Purpose: Microglia are resident macrophages of the central nervous system, including the neural retina. Microglia are critically involved in various retinal inflammatory and degenerative diseases. Recent studies have highlighted the importance of metabolic control of inflammation. The aim of this study was to characterize the expression of glucose transporters (GLUTs) in microglial cells under normal and inflammatory conditions.

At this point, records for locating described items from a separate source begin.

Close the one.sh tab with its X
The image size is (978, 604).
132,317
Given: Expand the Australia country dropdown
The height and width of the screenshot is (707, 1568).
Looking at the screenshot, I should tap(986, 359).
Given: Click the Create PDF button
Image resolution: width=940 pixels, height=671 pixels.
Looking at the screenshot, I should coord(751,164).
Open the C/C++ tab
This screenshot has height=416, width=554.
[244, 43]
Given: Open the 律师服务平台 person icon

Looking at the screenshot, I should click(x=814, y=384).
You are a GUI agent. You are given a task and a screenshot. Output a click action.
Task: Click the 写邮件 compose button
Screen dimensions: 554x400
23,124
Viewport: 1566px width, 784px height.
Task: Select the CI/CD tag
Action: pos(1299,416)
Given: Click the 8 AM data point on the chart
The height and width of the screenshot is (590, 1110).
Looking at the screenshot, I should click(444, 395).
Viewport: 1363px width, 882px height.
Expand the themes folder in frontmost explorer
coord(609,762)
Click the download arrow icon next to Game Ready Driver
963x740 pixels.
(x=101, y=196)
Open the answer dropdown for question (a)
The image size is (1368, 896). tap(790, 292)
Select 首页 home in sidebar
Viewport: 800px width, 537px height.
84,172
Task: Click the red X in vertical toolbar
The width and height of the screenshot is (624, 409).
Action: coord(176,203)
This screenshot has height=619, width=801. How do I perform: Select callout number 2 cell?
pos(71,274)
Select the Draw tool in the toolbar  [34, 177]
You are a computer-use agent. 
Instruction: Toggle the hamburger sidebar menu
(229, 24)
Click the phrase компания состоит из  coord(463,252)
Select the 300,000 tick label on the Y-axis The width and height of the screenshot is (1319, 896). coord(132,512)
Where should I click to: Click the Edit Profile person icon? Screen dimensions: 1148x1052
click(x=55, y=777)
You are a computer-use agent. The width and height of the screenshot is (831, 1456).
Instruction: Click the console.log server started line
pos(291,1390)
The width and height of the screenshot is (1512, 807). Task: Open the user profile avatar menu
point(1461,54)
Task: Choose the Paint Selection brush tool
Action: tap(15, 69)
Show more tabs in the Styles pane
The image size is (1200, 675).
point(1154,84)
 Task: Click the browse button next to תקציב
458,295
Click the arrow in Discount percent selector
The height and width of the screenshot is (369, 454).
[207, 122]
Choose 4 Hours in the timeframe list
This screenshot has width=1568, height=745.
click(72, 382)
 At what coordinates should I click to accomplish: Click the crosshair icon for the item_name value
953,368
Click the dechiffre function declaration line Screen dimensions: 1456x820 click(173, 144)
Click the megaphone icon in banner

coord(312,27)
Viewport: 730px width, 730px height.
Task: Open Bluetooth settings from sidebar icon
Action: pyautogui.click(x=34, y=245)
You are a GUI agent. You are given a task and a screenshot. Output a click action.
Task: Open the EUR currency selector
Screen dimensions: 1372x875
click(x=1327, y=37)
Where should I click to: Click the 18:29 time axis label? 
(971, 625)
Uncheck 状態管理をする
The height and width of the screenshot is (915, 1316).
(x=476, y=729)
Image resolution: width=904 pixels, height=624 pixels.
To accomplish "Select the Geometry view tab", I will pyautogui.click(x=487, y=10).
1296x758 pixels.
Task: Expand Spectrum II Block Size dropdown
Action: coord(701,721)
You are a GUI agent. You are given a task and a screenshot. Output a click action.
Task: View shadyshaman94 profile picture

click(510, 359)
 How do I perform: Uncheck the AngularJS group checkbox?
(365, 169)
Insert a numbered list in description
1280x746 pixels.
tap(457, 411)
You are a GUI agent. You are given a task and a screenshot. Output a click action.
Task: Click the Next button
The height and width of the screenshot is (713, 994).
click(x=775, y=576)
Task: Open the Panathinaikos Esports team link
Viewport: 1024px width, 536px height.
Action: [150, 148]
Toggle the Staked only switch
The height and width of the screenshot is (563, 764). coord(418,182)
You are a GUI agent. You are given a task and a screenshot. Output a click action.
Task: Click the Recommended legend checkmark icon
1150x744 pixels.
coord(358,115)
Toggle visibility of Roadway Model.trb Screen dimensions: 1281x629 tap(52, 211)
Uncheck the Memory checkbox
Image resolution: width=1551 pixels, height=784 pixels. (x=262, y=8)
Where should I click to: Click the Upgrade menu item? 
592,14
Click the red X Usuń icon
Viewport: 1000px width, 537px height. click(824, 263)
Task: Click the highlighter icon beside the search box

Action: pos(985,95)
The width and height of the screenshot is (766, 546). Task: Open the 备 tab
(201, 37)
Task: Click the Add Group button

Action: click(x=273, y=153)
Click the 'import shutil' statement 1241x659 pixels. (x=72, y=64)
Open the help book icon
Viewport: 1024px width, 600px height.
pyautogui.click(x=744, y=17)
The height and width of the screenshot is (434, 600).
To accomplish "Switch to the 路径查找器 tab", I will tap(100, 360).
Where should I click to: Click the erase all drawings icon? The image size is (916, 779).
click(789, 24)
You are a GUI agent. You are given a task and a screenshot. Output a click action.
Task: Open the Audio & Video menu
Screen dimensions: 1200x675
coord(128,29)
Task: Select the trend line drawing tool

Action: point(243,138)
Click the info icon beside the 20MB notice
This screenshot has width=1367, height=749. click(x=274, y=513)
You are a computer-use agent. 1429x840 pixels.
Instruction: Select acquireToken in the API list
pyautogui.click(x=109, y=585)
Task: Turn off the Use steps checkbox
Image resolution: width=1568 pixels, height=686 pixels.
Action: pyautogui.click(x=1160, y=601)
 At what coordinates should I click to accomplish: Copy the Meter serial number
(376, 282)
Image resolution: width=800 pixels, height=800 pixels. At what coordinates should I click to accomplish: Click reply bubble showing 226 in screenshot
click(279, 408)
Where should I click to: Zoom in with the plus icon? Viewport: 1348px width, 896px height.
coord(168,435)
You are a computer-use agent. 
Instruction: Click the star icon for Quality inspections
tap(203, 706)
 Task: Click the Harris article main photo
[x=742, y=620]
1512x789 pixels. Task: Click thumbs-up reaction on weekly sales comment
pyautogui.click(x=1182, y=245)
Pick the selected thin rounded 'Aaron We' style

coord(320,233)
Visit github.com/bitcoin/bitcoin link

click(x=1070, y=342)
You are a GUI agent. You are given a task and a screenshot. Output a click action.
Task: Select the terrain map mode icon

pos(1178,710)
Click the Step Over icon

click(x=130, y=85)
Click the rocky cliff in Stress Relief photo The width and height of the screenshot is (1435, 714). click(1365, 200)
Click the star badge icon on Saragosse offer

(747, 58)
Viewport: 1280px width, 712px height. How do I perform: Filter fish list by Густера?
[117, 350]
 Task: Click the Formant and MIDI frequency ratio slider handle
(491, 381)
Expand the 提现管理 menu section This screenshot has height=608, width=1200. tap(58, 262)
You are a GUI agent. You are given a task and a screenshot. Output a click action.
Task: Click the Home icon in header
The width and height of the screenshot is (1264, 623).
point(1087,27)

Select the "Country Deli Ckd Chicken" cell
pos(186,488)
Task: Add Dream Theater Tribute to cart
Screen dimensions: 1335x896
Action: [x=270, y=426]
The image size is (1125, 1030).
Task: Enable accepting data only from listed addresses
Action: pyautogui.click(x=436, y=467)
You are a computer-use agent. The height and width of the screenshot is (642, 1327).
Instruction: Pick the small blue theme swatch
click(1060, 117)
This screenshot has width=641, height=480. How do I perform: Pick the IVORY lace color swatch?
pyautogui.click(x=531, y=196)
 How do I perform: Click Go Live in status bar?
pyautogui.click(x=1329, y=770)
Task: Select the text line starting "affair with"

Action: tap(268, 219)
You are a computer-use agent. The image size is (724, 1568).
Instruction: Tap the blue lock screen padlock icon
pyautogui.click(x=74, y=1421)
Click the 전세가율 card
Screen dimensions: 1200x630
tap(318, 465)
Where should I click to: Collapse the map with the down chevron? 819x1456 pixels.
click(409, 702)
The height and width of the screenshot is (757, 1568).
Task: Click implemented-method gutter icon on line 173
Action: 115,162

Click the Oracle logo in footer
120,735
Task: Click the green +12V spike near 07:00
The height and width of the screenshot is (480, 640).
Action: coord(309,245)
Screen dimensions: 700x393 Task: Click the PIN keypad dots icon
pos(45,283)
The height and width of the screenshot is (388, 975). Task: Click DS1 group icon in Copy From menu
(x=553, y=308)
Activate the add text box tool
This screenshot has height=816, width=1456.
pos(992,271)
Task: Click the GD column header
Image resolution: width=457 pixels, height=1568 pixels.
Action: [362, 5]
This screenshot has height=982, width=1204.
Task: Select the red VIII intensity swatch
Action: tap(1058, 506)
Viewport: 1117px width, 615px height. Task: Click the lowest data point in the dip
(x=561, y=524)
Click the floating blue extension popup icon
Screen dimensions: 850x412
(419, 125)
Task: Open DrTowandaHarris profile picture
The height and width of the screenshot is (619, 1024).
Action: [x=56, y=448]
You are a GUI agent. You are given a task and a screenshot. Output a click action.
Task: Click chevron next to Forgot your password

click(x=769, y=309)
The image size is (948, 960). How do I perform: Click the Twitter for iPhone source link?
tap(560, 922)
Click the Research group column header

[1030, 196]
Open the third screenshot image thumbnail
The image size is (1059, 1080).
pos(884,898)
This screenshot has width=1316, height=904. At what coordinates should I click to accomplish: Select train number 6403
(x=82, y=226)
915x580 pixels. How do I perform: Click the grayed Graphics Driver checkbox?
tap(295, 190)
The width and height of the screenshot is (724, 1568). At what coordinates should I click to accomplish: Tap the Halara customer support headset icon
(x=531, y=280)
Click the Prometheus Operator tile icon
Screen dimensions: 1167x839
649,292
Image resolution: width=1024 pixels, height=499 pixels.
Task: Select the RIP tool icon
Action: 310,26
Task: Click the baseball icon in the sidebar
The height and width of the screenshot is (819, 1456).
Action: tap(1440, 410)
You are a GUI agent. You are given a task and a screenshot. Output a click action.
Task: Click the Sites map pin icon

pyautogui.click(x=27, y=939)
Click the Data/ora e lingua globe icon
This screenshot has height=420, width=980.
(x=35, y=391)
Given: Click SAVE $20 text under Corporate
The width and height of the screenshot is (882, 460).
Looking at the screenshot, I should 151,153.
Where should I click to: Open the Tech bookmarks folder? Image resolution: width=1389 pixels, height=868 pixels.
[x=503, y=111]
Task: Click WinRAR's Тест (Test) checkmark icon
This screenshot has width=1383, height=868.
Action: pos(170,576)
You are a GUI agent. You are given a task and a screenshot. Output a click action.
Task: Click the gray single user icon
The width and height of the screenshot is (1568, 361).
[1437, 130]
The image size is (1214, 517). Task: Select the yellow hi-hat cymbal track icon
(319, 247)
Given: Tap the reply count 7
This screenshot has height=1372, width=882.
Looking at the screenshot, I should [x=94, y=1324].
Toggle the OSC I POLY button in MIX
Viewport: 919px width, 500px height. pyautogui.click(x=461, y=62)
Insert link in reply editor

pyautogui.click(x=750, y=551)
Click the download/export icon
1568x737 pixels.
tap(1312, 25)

Methods: Primary microglial cells were cultured from 4-6 weeks C57BC/6J mice, and the phenotype was confirmed by confocal microscopic investigation of the expression of Iba-1, CD11b and F4/80. The expression levels of different types of GLUTS in microglial cells treated with normal glucose(5mM), high glucose (25 mM glucose), lipopolysaccharide (LPS,100ng/ml) and interleukin 4 (IL-4, 20 ng/ml) were evaluated by real-time RT-PCR and Western blot.

Results: Under normal culture conditions, microglial cells express a variety of GLUTs including GLUT1, GLUTs3-6, and GLUTs8-13. The relative expression levels of GLUT mRNA were GLUT1 > GLUT8 > GLUT9 > GLUT5, GLUT6 > GLUT3, GLUT4. Western blot analysis showed that GLUT5 expression was significantly higher than other GLUTs. Surprisingly, high glucose, LPS or IL-4 treatment showed only mild effect in GLUT5 expression (~2-fold change in mRNA expression).

Conclusions: Microglial cells express a variety of GLUTs. At the mRNA level, Glut1 shows the highest expression, whereas at the protein level, GLUT5 expression is higher than others. The mRNA expression levels of various GLUTs are relatively stable, and do not appear to be related to the activation state of microglial cells.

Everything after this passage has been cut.